Happy Thanksgiving to my Canadian readers!  I hope that you all enjoyed the beautiful weather with your families, good food, and maybe managed to get a few steps in. I got to be here with my family and it was unbelievable:


For the last week, my Bootcampers  and I have been counting our steps for an inter-camp 10,000 Step Challenge. I started the challenge because I was inspired by Olga and the abundant  research that points to the importance of moving throughout the day – on TOP of any workout you do. Here are some great, October-appropriate spooky graphics on why you want to get moving:


What you are aiming for is 10,000 steps a day, which is the minimum recommended amount for an active adult (children need more, older adults not quite as much).

What exactly is 10K steps?

  • The average person’s stride length is approximately 2.5 feet long.
  • That means it takes just over 2,000 steps to walk one mile
  • 10,000 steps is close to 5 miles (or 8 km).

What’s in it for me?

If you increase your daily movement to a minimum of 10K steps, you might experience:

  • Better posture and balance
  • Positive self-esteem
  • Mood regulation
  • Reduced blood pressure
  • Improved glucose levels
  • Better sleep
  • Stronger muscles and bones
  • Increased energy
  • Relaxation and reduced stress
  • Continued independent living in later life

Blah blah blah talk to me about weight loss:


  • You will burn (on average) ,about 100 calories per mile traveled.
  • So,  your 10K steps is equal to about 500 calories:



So now let me tell you a little bit about how personal trainers work.

When we first take on a new client, the first phase is to observe and learn about where your client is at right now, their ‘baseline’ of fitness. So we’ll do some standard assessments and observe some of the primary movement patterns and exertion levels of our new client. Like this:

During the course of this week, I have discovered that my baseline is about 13,000 steps in a day. Yay for me -I’m above average (average for a North American adult is 5,900 steps a day) and easily hit the recommended daily target.
So now I have a choice:
I can choose that I’m happy to maintain my current fitness level or progress it. (Note: maintenance is totally an acceptable option. It is impossible to constantly progress anything in life. Sometimes it’s time to maintain, and sometimes it’s time to pull back a bit in a recovery phase. If you are struggling with a maintenance or recovery phase, check out my post on How to Not Excercise).
Usually people hire personal trainers because it’s time to progress. So then it’s our job to gradually introduce more challenging work in a way that maximizes results and minimizes injury.

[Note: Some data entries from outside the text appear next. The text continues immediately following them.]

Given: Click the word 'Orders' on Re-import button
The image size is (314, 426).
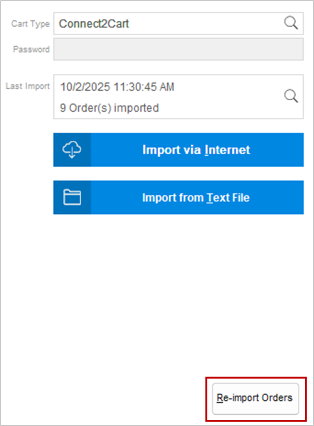Looking at the screenshot, I should pos(273,398).
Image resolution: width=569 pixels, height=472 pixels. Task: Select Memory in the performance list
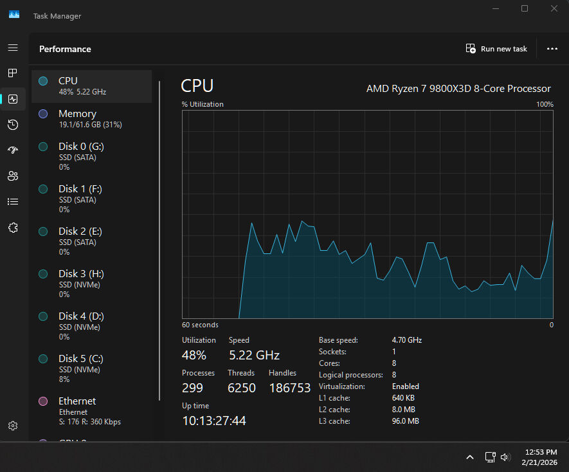pos(91,119)
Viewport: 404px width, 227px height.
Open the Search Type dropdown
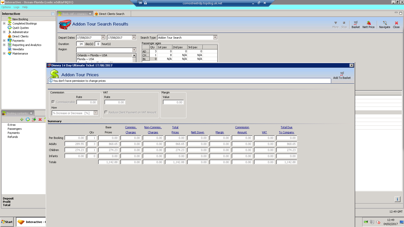[215, 37]
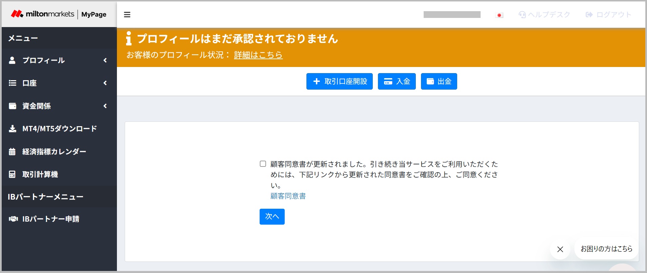Click the 入金 deposit button
Image resolution: width=647 pixels, height=273 pixels.
click(397, 82)
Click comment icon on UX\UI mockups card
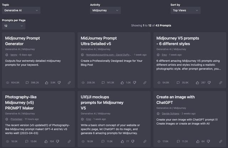The height and width of the screenshot is (148, 228). pyautogui.click(x=103, y=141)
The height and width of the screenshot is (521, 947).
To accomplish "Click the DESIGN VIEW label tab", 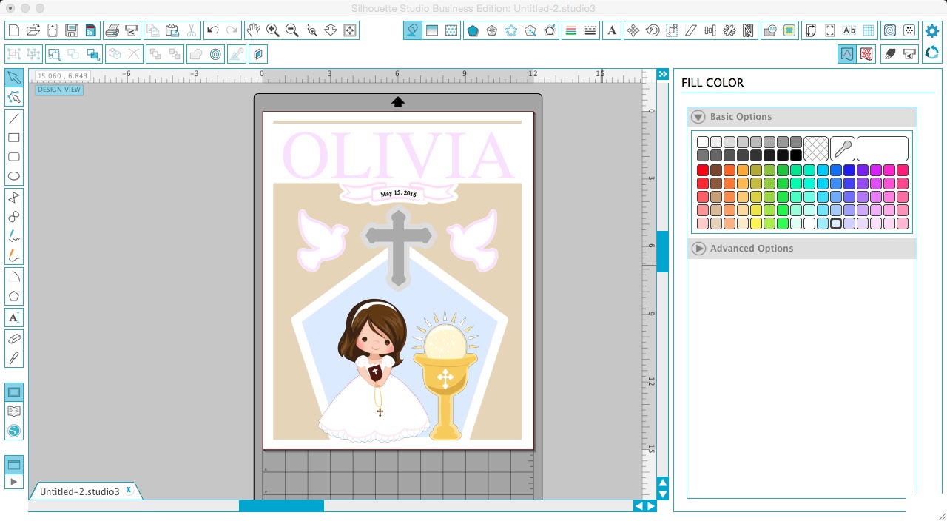I will [x=58, y=89].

It’s called the principal of progressive overload.

To apply this principle to myself I’m going to choose to progress my minimum step goal to 15,000.


I know this isn’t going to happen by accident, so I need to plan for it. My plan is:

  • to start jogging to my workouts
  •  to throw on some music for a dance party with the kids if I’m short on steps in the evening (if you’ve been reading this blog for a while, you’ll notice that a dance party is almost always my solution to the problem).


So now I put these questions to you:
  • Do you know how many steps you are getting each day?
  • Are you happy with that?  Or is it time to progress it?
  • What is your target number and what you going to change to make it happen?

Let me know in the comments below!

And then I want to know one more thing…

WHY? Why do you want to increase your steps?

I’ll tell you my ‘why’:

When I first wrote that we were doing a 10,000 step challenge, my lovely friend Kat Inokai at The Bump and Hustle sent me a link to this short indie film she produced (embedded below). It’s about a man who has only 10,000 steps to the end of his life.

Which made me think -There’s going to come a time when I can’t step any more.

When I can’t choose the stairs, or walk to work, or kick leaves with my kids.

But until then, I’m going to get every step in that I can.

It’s one of the many things I have to be thankful for this season.